Of course, the guy I liked continued to show no interest in me and people started making comments about my weight. The turnaround came for me when I went to a friend's sweet 16 and wore a slinky dress, thinking I looked great. My friend's older brother, who was always very nice to me, told me point-blank that I was too skinny and now had chicken legs. Since I was at that age where a boy's opinion meant everything, I actually listened to him and put some weight back on. Then, I entered the bulimia phase of my life, which wasn't much better ... and here I am.

I didn't realize until health class in my senior year that I'd flirted with anorexia, but I was a classic textbook case: the "good girl" who tries to please everyone and starts to diet when her life spirals out of control. I wish I'd gotten help back then, but am glad that I found the strength to pull myself out of it before I became really ill.
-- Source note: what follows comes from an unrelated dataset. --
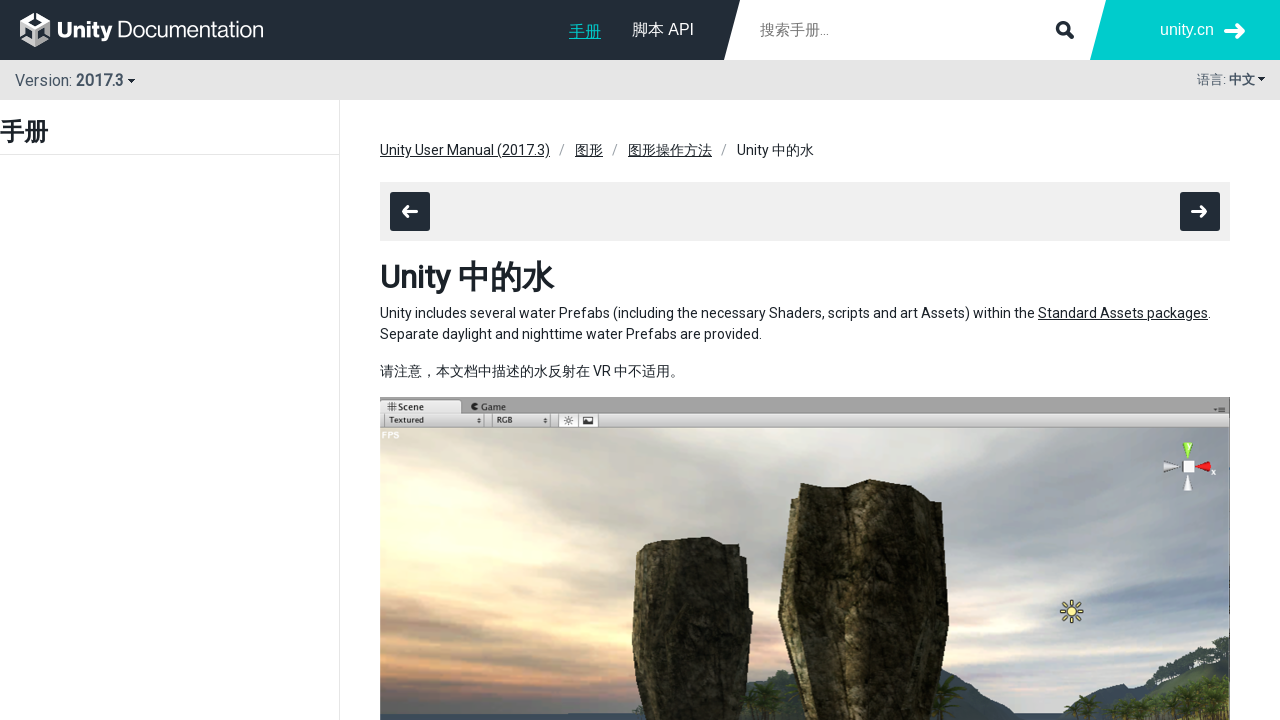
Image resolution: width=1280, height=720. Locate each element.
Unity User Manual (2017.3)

Still, it's pretty sad that 20 years later, I'm dealing with the same eating disorder, albeit in another form. It never went away; it simply changed. I honestly don't know if I'll ever beat this thing entirely, but I'd like to be able to at least manage it. So here's hoping that 20 years from now, my problems with food will be a very distant memory.


  1. Naomi,
    I found your blog via your hubs on Hubpages. You are very positive and I find your writing uplifting, and this blog is no different. I find it a bit ironic that you tell yourself that you have to be more positive, when you're one of the most consistently optimistic and positive people I've encountered online.
    Good luck with the weight loss, the writing, and the recovery from your broken ankle. I'll be reading about your progress!
    And, don't worry, I'm not stalking you in a creepy way - I'm gay :-)

  2. Thanks so much for your support!